▶ [Tasks to perform]:
**a.** According to the bug report, which bug and comment does this discussion follow from?
**b.** Name every function called in the code snippets of the bug report.
**c.** Reproduce the bug report word for word from "This does not" up to and including "element at a time?".
>> start Document passage
Description Abel Braaksma 2015-09-28 13:35:13 UTC

This follows from the discussion in bug 29120, comment 4, where Michael wrote:

> <xsl:for-each select="copy-of(/*/transaction)">
>   <xsl:value-of select="last()"/>
> </xsl:for-each>

> Here last() is allowed because the context posture is grounded. But we have 
> the same problem, that in effect we have to materialize the entire result of 
> copy-of(), rather than pipelining it one item at a time. 

This does not pose a problem, because the whole argument will be consumed by copy-of(), but what if you rewrite this as the following, where the "consumation" should happen one element at a time?

<xsl:for-each select="/*/transaction/copy-of(.)">
  <xsl:value-of select="last()"/>
</xsl:for-each>

This is the "suggested" way of writing windowed streaming. Since we take a copy each time, the xsl:for-each gets a grounded posture. But the problem is not just with copy-of:

<xsl:for-each select="for $x in */* return string(*)">
  <xsl:value-of select="last()"/>
</xsl:for-each>

Which, imo, also suggests that the user intends to stream it, but the only way to know the value of fn:last() is by evaluating the whole tree.
>> end Document passage
>> start Provided data
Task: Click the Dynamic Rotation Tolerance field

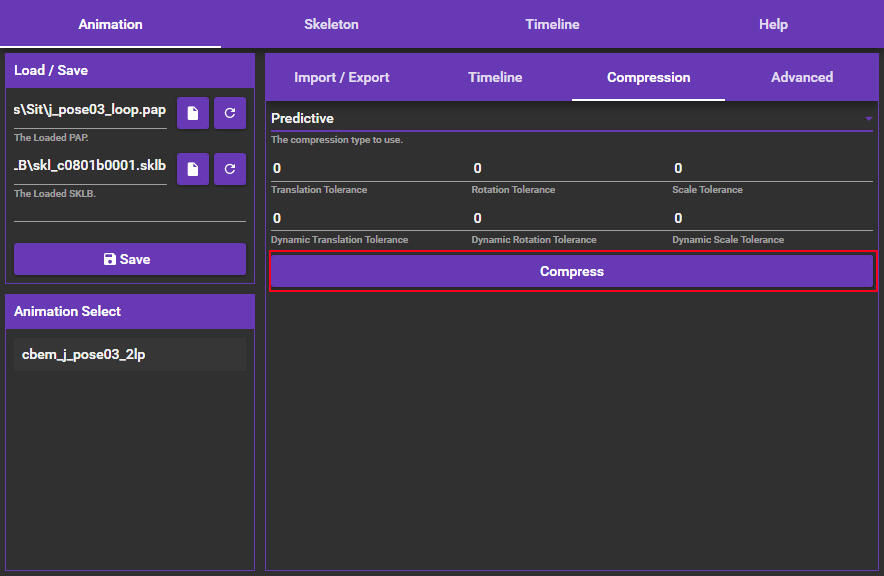Action: (570, 218)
>> end Provided data
▶ [Task-by-task results]:
**a.** Bug 29120, comment 4.

**b.** copy-of(), last(), string()

**c.**
This does not pose a problem, because the whole argument will be consumed by copy-of(), but what if you rewrite this as the following, where the "consumation" should happen one element at a time?